I have been working on Tcl for about 6 months and find it to be an
efficient product, but there are always going to be things that would
make it better. ;)
Is there a simple way (single command) to count the number of matching
elements in a list. I have been using a short process to sort the
elements and then run through the list looking for a change in the
indexed element being evaluated.
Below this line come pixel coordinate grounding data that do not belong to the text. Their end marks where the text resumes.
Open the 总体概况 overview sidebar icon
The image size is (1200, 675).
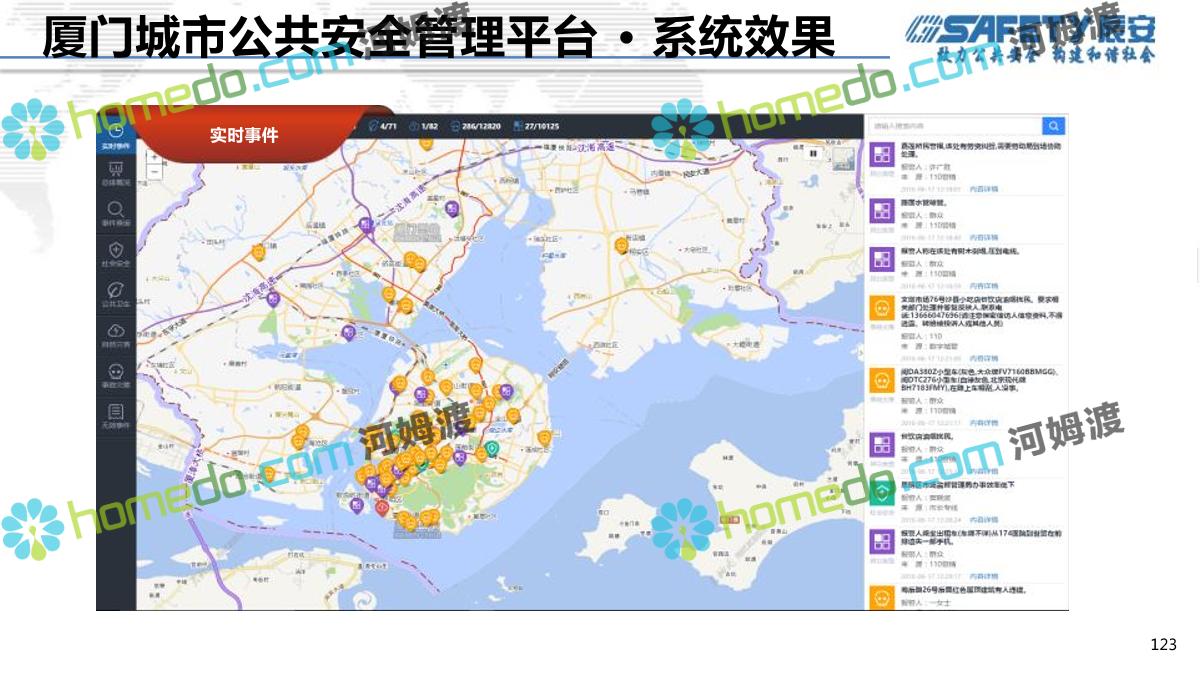coord(116,172)
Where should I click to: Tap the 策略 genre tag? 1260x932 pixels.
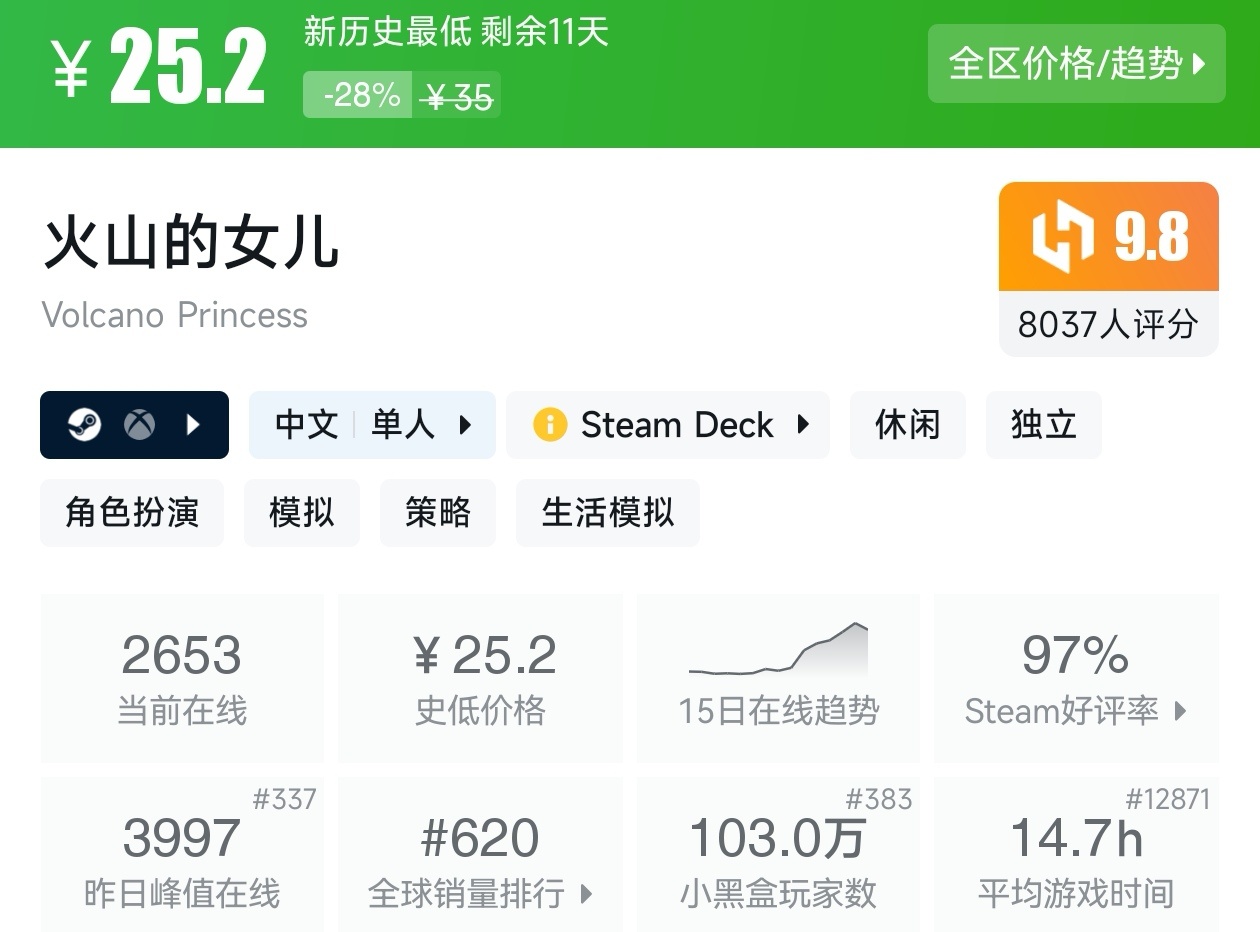[437, 513]
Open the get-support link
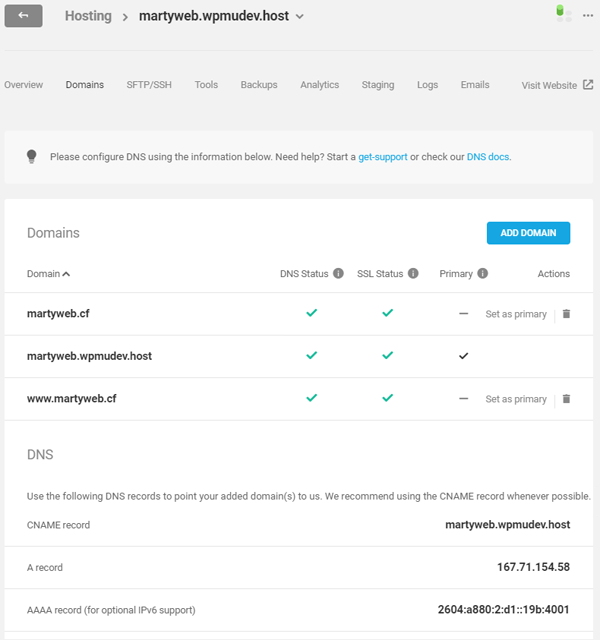Image resolution: width=600 pixels, height=640 pixels. click(x=382, y=157)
Simple, but there must be an easier
way to do this.
Sample Data (sorted):
dave dave dave dave mary mary jane jane jane ted
Looking for this type of output (I know one command will probably not
do all of this) But there has got to be a more efficient method for
getting a list of elements and their quantity within the list):
Dave - 4
mary - 2
jane - 3
ted - 1
Thanks in advance!
Dave
P.S. I have considered using arrays, but (don't laugh) I have not have
much success grasping the concepts and utilizations as outlined within
the various books I have read on the subject of Arrays. It seems like
Lists are more powerful (at least easier to work with).
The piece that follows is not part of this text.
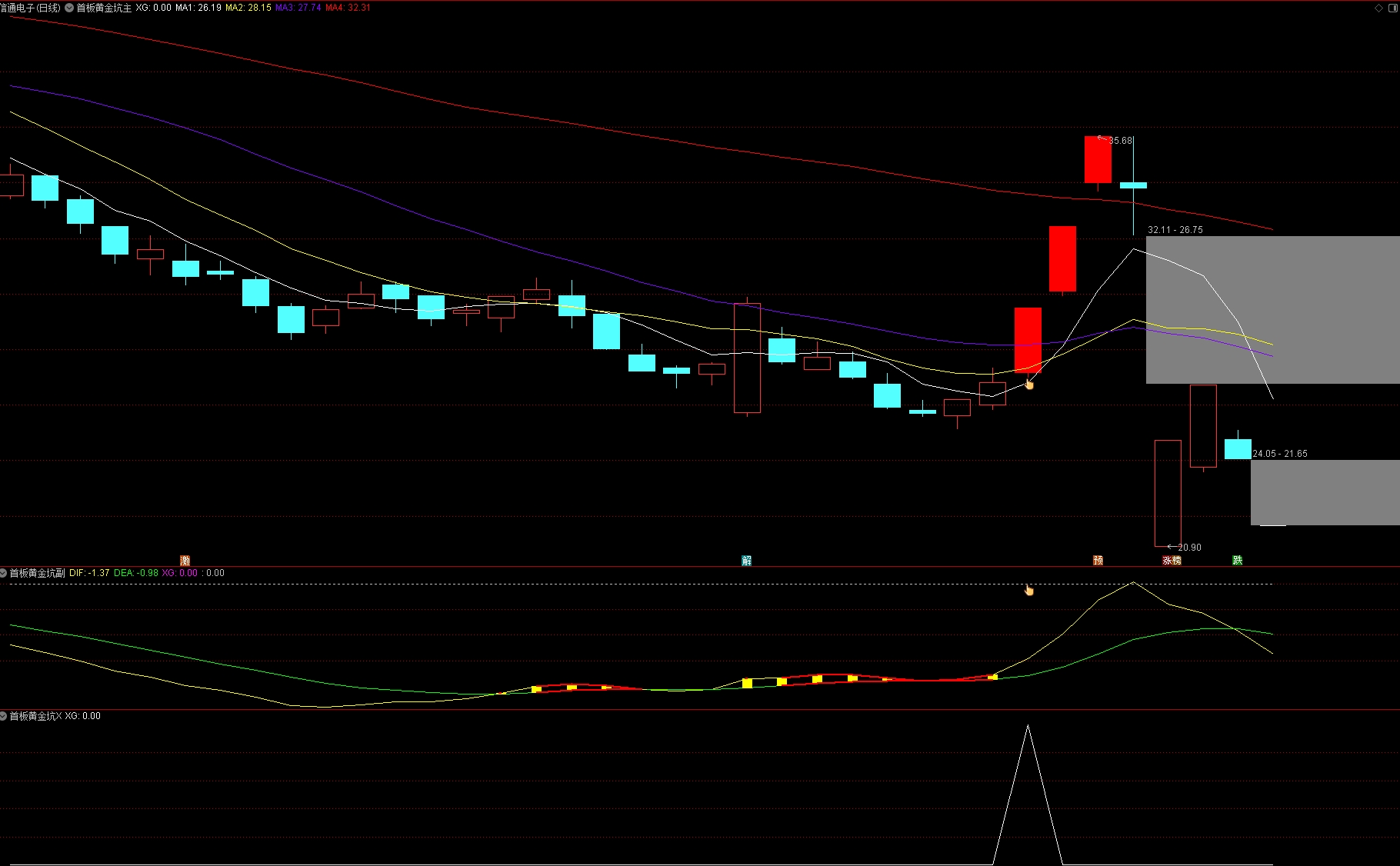Click the 涨 event marker icon

pos(1167,561)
Sent via Deja.com http://www.deja.com/
Before you buy.
proc listCount {ll} {
foreach name $ll {
if {[info exists count($name)]} {
incr count($name)
} else {
set count($name) 1
}
}
foreach name [array names count] {
puts "$name $count($name)"
}
}
Then, given an unordered list as input, listCount will
print (one per line) the item names and the count of appearances.
Does this do it?
Miguel
In article <861rp4$5or$1...@nnrp1.deja.com>,
[snip]
>
> P.S. I have considered using arrays, but (don't laugh) I have not have
> much success grasping the concepts and utilizations as outlined within
> the various books I have read on the subject of Arrays. It seems like
> Lists are more powerful (at least easier to work with).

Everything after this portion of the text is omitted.